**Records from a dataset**
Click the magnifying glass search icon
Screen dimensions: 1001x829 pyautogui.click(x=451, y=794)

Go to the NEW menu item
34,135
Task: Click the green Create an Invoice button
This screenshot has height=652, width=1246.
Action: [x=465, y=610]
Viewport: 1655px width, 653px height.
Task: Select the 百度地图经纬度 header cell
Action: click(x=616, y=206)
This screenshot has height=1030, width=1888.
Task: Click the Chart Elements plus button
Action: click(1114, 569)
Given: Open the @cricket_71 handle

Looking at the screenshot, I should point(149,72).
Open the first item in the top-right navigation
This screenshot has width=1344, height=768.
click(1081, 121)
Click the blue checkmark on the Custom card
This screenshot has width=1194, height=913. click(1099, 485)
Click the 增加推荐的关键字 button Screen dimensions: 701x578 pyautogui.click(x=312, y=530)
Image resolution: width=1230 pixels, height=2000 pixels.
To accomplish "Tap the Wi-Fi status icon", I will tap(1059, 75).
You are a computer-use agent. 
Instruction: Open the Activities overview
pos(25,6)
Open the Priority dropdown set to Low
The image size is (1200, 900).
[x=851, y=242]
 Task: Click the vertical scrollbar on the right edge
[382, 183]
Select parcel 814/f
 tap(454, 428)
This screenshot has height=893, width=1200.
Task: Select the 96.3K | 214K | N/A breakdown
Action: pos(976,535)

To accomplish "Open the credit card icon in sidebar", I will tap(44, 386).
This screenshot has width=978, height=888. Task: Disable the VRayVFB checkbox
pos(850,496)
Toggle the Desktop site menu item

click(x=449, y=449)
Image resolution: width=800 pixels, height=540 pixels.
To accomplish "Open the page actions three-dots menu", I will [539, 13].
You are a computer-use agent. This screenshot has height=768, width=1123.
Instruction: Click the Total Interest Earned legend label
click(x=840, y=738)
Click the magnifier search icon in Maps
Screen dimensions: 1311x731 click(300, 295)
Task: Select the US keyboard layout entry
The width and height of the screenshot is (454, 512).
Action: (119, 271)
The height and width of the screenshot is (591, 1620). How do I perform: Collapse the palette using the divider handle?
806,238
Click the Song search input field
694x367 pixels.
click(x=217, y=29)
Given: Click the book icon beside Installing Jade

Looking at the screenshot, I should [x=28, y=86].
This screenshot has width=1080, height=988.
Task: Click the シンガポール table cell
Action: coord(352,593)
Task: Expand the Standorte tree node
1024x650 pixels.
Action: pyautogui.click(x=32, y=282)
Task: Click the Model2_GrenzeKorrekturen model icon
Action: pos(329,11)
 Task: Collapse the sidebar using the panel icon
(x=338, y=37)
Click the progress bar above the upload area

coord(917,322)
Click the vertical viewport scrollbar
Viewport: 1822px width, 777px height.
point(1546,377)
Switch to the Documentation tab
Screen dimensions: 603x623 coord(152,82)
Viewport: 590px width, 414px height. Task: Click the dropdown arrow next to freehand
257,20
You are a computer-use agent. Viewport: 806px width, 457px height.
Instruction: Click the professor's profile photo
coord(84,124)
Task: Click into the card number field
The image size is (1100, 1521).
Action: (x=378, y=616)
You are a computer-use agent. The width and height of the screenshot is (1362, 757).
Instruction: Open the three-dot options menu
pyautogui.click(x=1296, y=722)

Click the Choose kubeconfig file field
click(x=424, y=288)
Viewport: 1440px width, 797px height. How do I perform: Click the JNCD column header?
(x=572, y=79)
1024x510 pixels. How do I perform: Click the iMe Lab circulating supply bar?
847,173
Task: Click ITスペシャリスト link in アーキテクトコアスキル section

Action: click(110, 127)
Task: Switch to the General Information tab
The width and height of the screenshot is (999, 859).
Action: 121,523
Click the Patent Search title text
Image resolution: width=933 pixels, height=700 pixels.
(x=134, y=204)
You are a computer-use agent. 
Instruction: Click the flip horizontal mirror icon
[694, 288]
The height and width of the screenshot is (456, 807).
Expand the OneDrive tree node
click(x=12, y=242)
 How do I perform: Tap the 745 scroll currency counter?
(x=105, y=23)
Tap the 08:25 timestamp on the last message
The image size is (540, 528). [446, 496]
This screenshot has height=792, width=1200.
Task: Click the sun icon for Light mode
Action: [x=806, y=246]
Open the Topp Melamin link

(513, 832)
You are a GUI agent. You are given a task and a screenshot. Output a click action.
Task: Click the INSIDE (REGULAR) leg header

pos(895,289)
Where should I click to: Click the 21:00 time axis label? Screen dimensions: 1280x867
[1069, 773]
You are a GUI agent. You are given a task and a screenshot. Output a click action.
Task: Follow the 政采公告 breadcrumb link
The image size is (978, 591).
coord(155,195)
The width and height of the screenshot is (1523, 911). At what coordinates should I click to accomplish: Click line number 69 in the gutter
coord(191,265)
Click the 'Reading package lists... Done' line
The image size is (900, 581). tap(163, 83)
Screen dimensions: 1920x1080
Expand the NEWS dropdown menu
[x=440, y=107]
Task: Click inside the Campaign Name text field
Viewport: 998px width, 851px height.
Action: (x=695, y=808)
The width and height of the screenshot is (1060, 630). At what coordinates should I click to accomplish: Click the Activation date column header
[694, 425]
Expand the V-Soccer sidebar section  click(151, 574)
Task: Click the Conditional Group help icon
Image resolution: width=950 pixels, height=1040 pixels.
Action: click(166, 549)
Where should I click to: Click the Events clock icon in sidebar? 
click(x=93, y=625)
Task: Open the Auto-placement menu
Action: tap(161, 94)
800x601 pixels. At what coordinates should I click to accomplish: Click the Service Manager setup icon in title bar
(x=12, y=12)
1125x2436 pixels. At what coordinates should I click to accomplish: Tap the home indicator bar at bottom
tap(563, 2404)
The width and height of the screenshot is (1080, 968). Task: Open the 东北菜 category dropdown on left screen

**Problem to solve**
Please find every line in the records above that holds the word "will" and copy it.

**Expected answer**
To accomplish "Tap the Wi-Fi status icon", I will tap(1059, 75).
To accomplish "Open the credit card icon in sidebar", I will tap(44, 386).
To accomplish "Open the page actions three-dots menu", I will [539, 13].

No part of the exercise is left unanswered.